Authors: Donna Tartt
What’s wrong? Mrs. Fountain said.
You haven’t seen Robin, have you?
No. I’ve been upstairs cleaning out this attic all afternoon. I know I look like a great big mess. See all this trash I hauled out? I know the garbage man doesn’t come until Tuesday and I hate to just leave it out on the street like this but I don’t know what else to do. Where’d Robin run off to? Can’t you find him?
I’m sure he didn’t go far, said Charlotte, stepping out on the sidewalk to peer down the street. But it’s suppertime.
It’s fixin to thunder, said Ida Rhew, gazing up at the sky.
You don’t reckon he fell in the fishpond, do you? Mrs. Fountain said anxiously. I always was afraid that one of those babies was going to fall in there.
That fishpond isn’t a foot deep, Charlotte said, but all the same she turned and headed toward the back yard.
Edie had come out onto the porch. Anything the matter? she said.

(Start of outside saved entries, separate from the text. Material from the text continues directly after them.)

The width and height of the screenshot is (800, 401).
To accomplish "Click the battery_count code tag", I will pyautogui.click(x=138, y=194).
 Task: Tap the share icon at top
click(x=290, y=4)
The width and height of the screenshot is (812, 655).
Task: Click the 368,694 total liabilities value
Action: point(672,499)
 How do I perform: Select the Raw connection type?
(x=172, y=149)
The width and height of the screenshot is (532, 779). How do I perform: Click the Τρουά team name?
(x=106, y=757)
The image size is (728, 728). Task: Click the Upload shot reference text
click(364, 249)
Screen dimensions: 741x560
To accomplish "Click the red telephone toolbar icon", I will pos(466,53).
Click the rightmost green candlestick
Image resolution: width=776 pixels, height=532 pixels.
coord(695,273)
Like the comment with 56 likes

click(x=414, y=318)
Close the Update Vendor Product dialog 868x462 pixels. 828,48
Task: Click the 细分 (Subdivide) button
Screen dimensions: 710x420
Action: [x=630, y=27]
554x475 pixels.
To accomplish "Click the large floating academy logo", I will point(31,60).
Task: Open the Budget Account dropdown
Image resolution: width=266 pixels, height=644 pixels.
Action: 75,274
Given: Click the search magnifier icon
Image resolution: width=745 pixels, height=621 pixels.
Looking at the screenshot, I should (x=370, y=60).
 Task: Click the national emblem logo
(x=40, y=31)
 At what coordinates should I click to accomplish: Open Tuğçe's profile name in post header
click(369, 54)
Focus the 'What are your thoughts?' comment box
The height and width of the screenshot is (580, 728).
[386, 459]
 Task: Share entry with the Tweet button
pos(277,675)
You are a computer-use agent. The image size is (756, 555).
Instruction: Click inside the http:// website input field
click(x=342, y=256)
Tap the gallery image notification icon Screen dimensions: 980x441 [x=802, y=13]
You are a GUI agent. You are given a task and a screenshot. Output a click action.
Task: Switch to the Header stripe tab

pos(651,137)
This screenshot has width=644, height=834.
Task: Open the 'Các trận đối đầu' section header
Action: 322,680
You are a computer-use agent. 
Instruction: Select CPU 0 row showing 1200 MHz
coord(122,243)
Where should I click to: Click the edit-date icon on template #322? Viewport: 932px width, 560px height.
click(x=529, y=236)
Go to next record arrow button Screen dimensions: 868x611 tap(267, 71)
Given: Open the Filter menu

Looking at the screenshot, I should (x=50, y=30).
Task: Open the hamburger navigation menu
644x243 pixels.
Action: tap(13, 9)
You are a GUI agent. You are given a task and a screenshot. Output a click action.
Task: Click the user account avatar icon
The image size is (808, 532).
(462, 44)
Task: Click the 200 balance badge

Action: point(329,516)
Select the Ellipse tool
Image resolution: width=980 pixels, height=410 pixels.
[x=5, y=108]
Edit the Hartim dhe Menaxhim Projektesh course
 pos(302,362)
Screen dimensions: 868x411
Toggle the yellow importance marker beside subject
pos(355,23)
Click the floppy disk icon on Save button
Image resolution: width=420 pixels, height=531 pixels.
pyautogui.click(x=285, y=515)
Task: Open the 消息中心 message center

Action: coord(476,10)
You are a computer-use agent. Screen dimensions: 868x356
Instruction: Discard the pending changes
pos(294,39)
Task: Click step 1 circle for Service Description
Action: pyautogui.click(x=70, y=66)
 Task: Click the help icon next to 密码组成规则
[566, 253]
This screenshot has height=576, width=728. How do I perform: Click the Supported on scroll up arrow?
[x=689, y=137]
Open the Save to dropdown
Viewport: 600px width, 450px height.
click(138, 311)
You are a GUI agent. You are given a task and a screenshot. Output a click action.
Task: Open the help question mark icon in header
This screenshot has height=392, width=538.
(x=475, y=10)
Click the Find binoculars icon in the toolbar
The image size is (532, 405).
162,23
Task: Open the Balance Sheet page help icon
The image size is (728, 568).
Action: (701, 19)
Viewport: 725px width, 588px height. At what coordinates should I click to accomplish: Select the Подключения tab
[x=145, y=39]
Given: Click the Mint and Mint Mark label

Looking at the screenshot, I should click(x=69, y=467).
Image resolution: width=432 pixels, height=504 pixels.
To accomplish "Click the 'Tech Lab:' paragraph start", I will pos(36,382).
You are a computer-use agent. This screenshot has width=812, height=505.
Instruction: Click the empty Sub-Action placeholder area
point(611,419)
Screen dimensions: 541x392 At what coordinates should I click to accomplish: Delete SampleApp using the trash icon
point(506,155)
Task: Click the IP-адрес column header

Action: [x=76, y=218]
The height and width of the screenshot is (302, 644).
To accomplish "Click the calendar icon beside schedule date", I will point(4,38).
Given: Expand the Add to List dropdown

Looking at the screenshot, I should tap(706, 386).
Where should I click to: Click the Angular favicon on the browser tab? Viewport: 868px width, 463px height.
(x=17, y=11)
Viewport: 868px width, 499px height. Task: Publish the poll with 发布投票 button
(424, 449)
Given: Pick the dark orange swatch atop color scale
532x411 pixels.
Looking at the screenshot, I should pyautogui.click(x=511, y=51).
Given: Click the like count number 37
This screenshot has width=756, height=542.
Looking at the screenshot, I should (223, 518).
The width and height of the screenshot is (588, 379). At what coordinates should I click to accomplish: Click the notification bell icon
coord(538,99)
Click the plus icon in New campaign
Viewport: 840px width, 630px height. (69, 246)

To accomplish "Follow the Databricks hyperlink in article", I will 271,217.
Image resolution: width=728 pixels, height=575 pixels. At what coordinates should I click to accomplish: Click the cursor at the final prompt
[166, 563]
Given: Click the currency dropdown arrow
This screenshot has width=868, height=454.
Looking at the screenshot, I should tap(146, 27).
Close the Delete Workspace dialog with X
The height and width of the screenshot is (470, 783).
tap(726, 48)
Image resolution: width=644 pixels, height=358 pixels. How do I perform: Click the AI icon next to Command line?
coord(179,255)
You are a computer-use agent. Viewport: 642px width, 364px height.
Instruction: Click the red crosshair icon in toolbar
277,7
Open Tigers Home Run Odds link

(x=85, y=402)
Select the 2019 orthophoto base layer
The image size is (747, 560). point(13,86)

He’s not in the back, yelled Ida Rhew. I looked already.
As Charlotte went past the open kitchen window on the side of the house, she could still hear Ida’s gospel program:
Softly and tenderly Jesus is calling
Calling for you and for me
See, by the portals he’s waiting and watching …
The back yard was deserted. The door of the tool shed stood ajar: empty. A mucid sheet of green scum floated undisturbed over the goldfish pool. As Charlotte glanced up, a ravelled wire of lightning flashed in the black clouds.
It was Mrs. Fountain who saw him first. The scream froze Charlotte in her tracks. She turned and ran back, quick, quick, not quick enough—dry thunder rumbling in the distance, everything strangely lit beneath the stormy sky and the ground pitching up at her as the heels of her shoes sank in the muddy earth, as the choir still sang somewhere and a strong sudden wind, cool with the coming rain, swept through the oaks overhead with a sound like giant wings and the lawn rearing up all green and bilious and heaving about her like the sea, as she stumbled blind and terrified toward what she knew—for it was all there, everything, in Mrs. Fountain’s cry—would be the very worst.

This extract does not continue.